On 15th January 2004 at Leeds Crown Court this offender was convicted after a three day trial of causing death by dangerous driving. On 10th February 2004 he was sentenced by His Honour Judge Spencer QC to a Community Punishment Order of 180 hours and was disqualified from driving for a period of five years. An order was made for the endorsement of his licence and it was directed that he remain disqualified until he had passed an extended driving test.
Both the offender and the victim were young men and both were, by coincidence, serving soldiers stationed at Catterick. The offender was aged 19 at the time of the offence, as was the victim, Anthony Broadhead. The offender had passed his driving test about a month before, in June 2002, and had bought a car. On 4th July 2002 he drove from Catterick to Ashton under Lyne near Manchester and spent the evening in a public house from about 8.30 p.m. to 1.30 a.m.. After about two hours sleep he set off back to Catterick, at about 4.30 in the morning, via the motor network and the A1. The driving conditions at the time were poor. It was raining heavily and spray was being thrown up by the traffic.
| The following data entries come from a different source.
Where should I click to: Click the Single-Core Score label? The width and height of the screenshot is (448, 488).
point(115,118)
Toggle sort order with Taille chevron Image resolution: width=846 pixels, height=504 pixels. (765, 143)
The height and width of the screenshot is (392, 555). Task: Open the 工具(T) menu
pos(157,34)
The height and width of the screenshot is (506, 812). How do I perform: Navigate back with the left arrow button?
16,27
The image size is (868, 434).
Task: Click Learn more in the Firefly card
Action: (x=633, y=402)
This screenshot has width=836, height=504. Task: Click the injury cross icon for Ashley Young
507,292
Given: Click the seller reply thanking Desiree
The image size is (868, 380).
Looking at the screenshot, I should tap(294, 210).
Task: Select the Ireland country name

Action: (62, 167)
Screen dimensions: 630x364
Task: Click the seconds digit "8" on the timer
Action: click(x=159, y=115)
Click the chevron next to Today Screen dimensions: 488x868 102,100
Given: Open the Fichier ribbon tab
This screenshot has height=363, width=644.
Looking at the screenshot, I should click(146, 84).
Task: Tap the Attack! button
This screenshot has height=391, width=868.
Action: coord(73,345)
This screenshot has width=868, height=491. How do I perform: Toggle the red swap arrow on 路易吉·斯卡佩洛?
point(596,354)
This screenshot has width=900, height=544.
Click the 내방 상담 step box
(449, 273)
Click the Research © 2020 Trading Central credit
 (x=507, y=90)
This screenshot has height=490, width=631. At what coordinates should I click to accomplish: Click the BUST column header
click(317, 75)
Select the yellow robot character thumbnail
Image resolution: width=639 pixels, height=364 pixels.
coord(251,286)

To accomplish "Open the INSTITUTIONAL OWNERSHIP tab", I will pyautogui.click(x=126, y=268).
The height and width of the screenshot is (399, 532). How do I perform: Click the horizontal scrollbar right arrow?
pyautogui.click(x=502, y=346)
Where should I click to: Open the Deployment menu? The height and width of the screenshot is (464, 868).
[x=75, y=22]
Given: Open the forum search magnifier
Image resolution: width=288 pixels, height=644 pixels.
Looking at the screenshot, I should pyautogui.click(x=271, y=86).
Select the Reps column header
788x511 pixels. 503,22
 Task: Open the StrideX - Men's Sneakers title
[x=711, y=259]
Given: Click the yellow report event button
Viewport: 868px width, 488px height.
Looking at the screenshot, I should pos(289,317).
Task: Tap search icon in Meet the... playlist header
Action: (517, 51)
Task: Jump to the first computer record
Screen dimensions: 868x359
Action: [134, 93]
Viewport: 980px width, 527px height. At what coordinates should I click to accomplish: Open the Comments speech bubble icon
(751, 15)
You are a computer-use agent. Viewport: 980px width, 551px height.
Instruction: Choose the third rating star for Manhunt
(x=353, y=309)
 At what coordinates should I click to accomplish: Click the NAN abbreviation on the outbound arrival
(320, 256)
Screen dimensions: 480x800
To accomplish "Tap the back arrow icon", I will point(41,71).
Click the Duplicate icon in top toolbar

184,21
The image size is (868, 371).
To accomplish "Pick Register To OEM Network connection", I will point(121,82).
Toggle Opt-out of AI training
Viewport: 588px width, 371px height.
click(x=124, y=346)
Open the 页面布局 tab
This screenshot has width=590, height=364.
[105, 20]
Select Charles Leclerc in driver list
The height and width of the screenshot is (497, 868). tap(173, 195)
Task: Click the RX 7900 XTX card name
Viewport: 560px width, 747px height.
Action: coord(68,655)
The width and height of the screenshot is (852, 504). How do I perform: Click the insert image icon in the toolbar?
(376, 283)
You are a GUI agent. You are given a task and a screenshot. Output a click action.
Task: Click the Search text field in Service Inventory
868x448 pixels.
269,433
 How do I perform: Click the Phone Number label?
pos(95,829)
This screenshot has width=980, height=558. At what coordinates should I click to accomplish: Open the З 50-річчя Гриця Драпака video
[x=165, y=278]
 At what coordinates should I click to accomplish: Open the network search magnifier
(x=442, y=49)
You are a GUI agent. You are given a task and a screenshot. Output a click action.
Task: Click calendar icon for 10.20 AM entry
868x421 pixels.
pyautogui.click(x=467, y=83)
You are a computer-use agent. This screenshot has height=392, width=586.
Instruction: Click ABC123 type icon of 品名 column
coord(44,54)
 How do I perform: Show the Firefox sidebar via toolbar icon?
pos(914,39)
At about 5.50 a.m., while on the northbound carriageway of the A1 at Wetherby, the offender pulled to the offside to overtake a vehicle. At this stage the road was a dual carriageway. According to what he said in interview, as he pulled out the rear end of his car skidded, causing it to hit the central reservation. The vehicle travelled back across the carriageway and along the nearside banking. It then overturned and it came to rest on its roof just to the offside of the line dividing the two northbound lanes of that carriageway. There were various estimates of the speed at which the offender's car had been travelling, but the majority of eye witnesses put it at between 80 and 85 miles per hour. There was a 70 mile per hour speed limit on this stretch of road.
The sudden and erratic movement of the offender's car caused the driver of the following vehicle to take evasive action. This was a heavy waste carrying lorry, drawing a double axle skip trailer, which steered to its offside and stopped in the outer lane. It is clear that it stopped quite suddenly. A van behind the lorry managed to pass it in the inside lane, but a car, a Fiesta being driven by Anthony Broadhead, struck the side of the van and then collided at speed with the rear of the lorry's trailer, causing massive damage to the front of the car. Anthony Broadhead died from his injuries.
The offender's vehicle was found to have no defects likely to have caused or contributed to the accident.
There was evidence that Mr Broadhead's car, the Fiesta, had been travelling at 70 miles an hour on the road, a speed which in itself was regarded as excessive by some onlookers. Certainly the sentencing judge found on the evidence he had heard it was likely that the deceased was driving too fast. There was also evidence that the deceased was not wearing a seat belt, and the sentencing judge accepted evidence given during the trial that it was entirely possible that had he been wearing such a belt it might have saved his life. Both the front tyres of the Fiesta, Mr Broadhead's car, had excessive wear, and it may also have been that he was sitting in a position close to the steering wheel of the car which may have made him more vulnerable.
The offender's blood alcohol level at the time of the accident was calculated as being between 59 and 68 milligrammes of alcohol in 100 millilitres of blood. Even though the legal limit for driving is 80 milligrammes per 100 millilitres, it was agreed evidence in the trial that the effect of extensive scientific research was that levels of blood alcohol over 40 milligrammes per 100 millilitres significantly increased the deterioration in driving ability due to sleepiness, without the driver being aware of his level of fatigue, and that alcohol itself would have affected the offender's driving directly and also by exacerbating his tiredness. It might have reduced his perception of his own tiredness.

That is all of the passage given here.